What needs to be done — Every word of the data below has to be copied faithfully.

Entries provided —
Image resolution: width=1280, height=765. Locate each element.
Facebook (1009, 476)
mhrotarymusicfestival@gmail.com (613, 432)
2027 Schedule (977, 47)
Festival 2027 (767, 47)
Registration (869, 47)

Expected answer —
Image resolution: width=1280, height=765. Locate each element.
Facebook (1009, 476)
mhrotarymusicfestival@gmail.com (613, 432)
2027 Schedule (977, 47)
Festival 2027 (767, 47)
Registration (869, 47)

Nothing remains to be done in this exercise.